Work item> Begin with the line that holds "This screenshot has width=571, height=281." and retype through the last line of the listing below, exactly; pictures are not part of the copy.

Source data>

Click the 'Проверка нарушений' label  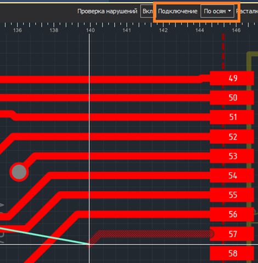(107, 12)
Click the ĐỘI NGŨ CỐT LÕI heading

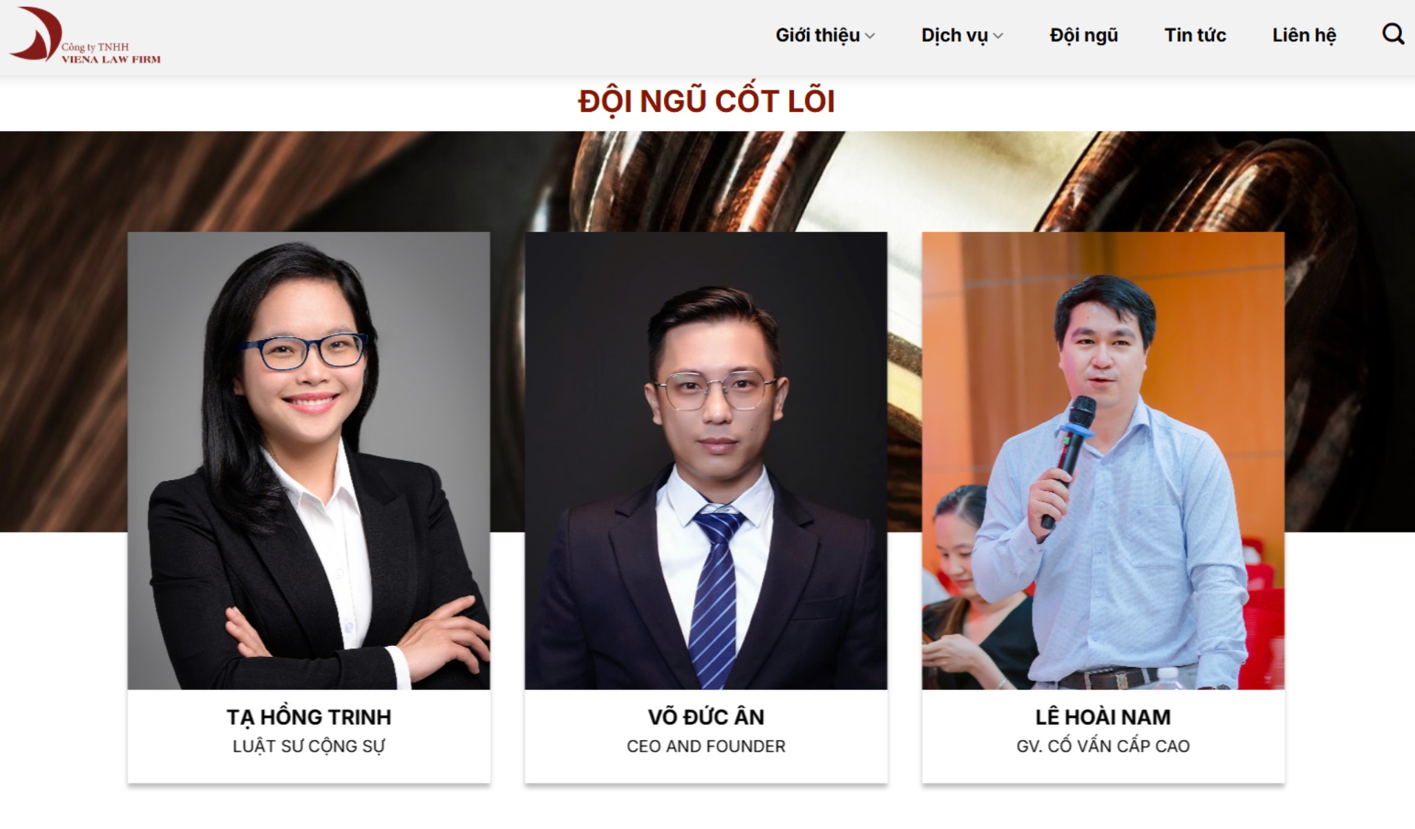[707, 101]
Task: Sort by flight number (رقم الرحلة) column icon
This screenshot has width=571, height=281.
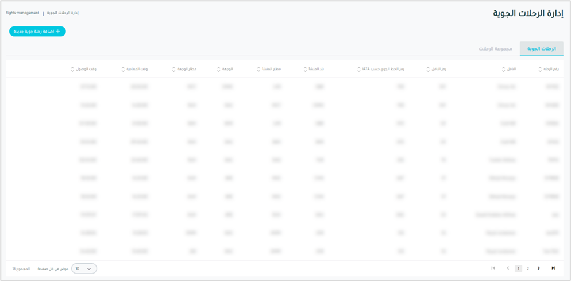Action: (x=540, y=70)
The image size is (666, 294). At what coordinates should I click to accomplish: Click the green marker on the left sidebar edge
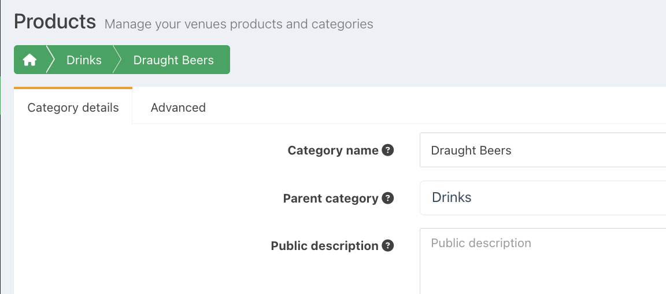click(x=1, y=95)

Exercise response>
This screenshot has width=571, height=281.
Action: (x=540, y=70)
The image size is (666, 294). At what coordinates should I click to accomplish: Click the green marker on the left sidebar edge
click(x=1, y=95)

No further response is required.